━━━━━ EXERCISE INPUTS ━━━━━

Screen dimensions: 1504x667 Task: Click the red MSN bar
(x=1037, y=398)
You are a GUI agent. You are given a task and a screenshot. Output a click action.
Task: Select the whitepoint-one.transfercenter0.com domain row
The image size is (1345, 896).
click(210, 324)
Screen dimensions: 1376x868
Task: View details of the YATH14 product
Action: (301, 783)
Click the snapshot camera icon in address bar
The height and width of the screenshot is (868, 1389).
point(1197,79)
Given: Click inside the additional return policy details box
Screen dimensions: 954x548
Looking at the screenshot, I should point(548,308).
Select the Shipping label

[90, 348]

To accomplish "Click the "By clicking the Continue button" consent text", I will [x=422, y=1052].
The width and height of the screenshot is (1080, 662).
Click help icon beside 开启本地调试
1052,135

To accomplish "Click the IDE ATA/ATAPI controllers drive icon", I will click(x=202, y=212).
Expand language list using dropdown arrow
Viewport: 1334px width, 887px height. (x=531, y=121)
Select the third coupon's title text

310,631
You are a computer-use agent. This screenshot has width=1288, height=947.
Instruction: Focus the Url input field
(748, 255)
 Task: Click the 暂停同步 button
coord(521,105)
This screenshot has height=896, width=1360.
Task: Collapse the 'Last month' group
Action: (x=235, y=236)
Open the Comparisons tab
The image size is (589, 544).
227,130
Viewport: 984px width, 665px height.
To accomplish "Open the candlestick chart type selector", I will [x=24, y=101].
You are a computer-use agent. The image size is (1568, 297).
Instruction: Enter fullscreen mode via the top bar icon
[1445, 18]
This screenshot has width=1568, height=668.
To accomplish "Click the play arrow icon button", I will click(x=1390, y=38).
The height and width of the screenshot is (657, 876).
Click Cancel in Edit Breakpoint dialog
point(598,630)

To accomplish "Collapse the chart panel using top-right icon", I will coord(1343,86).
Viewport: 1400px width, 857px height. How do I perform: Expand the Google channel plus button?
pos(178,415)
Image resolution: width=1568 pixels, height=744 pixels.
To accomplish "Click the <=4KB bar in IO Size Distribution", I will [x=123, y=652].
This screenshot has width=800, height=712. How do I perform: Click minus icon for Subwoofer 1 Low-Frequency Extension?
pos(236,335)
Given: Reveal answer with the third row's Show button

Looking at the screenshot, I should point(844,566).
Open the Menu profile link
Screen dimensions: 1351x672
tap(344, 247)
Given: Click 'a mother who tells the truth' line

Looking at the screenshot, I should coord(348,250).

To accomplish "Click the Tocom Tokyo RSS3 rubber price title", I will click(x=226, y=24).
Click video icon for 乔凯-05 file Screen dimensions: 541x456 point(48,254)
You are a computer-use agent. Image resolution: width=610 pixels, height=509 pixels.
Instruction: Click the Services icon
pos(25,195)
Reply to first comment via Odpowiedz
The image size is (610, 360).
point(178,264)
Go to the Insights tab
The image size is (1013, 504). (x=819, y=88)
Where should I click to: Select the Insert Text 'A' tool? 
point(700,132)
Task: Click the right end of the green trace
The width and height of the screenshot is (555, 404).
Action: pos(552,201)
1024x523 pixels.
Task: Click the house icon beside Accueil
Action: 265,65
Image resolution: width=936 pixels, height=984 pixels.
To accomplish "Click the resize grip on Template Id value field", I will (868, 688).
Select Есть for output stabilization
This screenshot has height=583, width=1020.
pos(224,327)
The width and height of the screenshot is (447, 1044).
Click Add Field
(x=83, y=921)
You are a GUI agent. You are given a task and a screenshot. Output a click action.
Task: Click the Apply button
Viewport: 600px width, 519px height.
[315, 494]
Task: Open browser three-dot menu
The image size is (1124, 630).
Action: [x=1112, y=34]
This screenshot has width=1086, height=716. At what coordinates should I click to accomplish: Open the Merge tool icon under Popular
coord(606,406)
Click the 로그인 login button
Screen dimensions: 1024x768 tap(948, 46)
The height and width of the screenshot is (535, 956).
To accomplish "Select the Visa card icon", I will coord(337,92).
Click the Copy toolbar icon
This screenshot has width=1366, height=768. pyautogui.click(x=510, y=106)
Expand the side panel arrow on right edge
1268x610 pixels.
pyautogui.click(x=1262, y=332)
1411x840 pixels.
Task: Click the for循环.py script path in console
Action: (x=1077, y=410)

━━━━━

_PROBLEM TO WORK ON_.
Transcribe every record above exactly as written.

_RESULT FOR THIS TASK_.
Screen dimensions: 1504x667 Task: Click the red MSN bar
(x=1037, y=398)
You are a GUI agent. You are given a task and a screenshot. Output a click action.
Task: Select the whitepoint-one.transfercenter0.com domain row
The image size is (1345, 896).
click(210, 324)
Screen dimensions: 1376x868
Task: View details of the YATH14 product
Action: (301, 783)
Click the snapshot camera icon in address bar
The height and width of the screenshot is (868, 1389).
point(1197,79)
Given: Click inside the additional return policy details box
Screen dimensions: 954x548
Looking at the screenshot, I should point(548,308).
Select the Shipping label

[90, 348]

To accomplish "Click the "By clicking the Continue button" consent text", I will [x=422, y=1052].
The width and height of the screenshot is (1080, 662).
Click help icon beside 开启本地调试
1052,135

To accomplish "Click the IDE ATA/ATAPI controllers drive icon", I will click(x=202, y=212).
Expand language list using dropdown arrow
Viewport: 1334px width, 887px height. (x=531, y=121)
Select the third coupon's title text

310,631
You are a computer-use agent. This screenshot has width=1288, height=947.
Instruction: Focus the Url input field
(748, 255)
 Task: Click the 暂停同步 button
coord(521,105)
This screenshot has height=896, width=1360.
Task: Collapse the 'Last month' group
Action: (x=235, y=236)
Open the Comparisons tab
The image size is (589, 544).
227,130
Viewport: 984px width, 665px height.
To accomplish "Open the candlestick chart type selector", I will [x=24, y=101].
You are a computer-use agent. The image size is (1568, 297).
Instruction: Enter fullscreen mode via the top bar icon
[1445, 18]
This screenshot has width=1568, height=668.
To accomplish "Click the play arrow icon button", I will click(x=1390, y=38).
The height and width of the screenshot is (657, 876).
Click Cancel in Edit Breakpoint dialog
point(598,630)

To accomplish "Collapse the chart panel using top-right icon", I will coord(1343,86).
Viewport: 1400px width, 857px height. How do I perform: Expand the Google channel plus button?
pos(178,415)
Image resolution: width=1568 pixels, height=744 pixels.
To accomplish "Click the <=4KB bar in IO Size Distribution", I will [x=123, y=652].
This screenshot has width=800, height=712. How do I perform: Click minus icon for Subwoofer 1 Low-Frequency Extension?
pos(236,335)
Given: Reveal answer with the third row's Show button

Looking at the screenshot, I should point(844,566).
Open the Menu profile link
Screen dimensions: 1351x672
tap(344, 247)
Given: Click 'a mother who tells the truth' line

Looking at the screenshot, I should coord(348,250).

To accomplish "Click the Tocom Tokyo RSS3 rubber price title", I will click(x=226, y=24).
Click video icon for 乔凯-05 file Screen dimensions: 541x456 point(48,254)
You are a computer-use agent. Image resolution: width=610 pixels, height=509 pixels.
Instruction: Click the Services icon
pos(25,195)
Reply to first comment via Odpowiedz
The image size is (610, 360).
point(178,264)
Go to the Insights tab
The image size is (1013, 504). (x=819, y=88)
Where should I click to: Select the Insert Text 'A' tool? 
point(700,132)
Task: Click the right end of the green trace
The width and height of the screenshot is (555, 404).
Action: pos(552,201)
1024x523 pixels.
Task: Click the house icon beside Accueil
Action: 265,65
Image resolution: width=936 pixels, height=984 pixels.
To accomplish "Click the resize grip on Template Id value field", I will (868, 688).
Select Есть for output stabilization
This screenshot has height=583, width=1020.
pos(224,327)
The width and height of the screenshot is (447, 1044).
Click Add Field
(x=83, y=921)
You are a GUI agent. You are given a task and a screenshot. Output a click action.
Task: Click the Apply button
Viewport: 600px width, 519px height.
[315, 494]
Task: Open browser three-dot menu
The image size is (1124, 630).
Action: [x=1112, y=34]
This screenshot has width=1086, height=716. At what coordinates should I click to accomplish: Open the Merge tool icon under Popular
coord(606,406)
Click the 로그인 login button
Screen dimensions: 1024x768 tap(948, 46)
The height and width of the screenshot is (535, 956).
To accomplish "Select the Visa card icon", I will coord(337,92).
Click the Copy toolbar icon
This screenshot has width=1366, height=768. pyautogui.click(x=510, y=106)
Expand the side panel arrow on right edge
1268x610 pixels.
pyautogui.click(x=1262, y=332)
1411x840 pixels.
Task: Click the for循环.py script path in console
Action: (x=1077, y=410)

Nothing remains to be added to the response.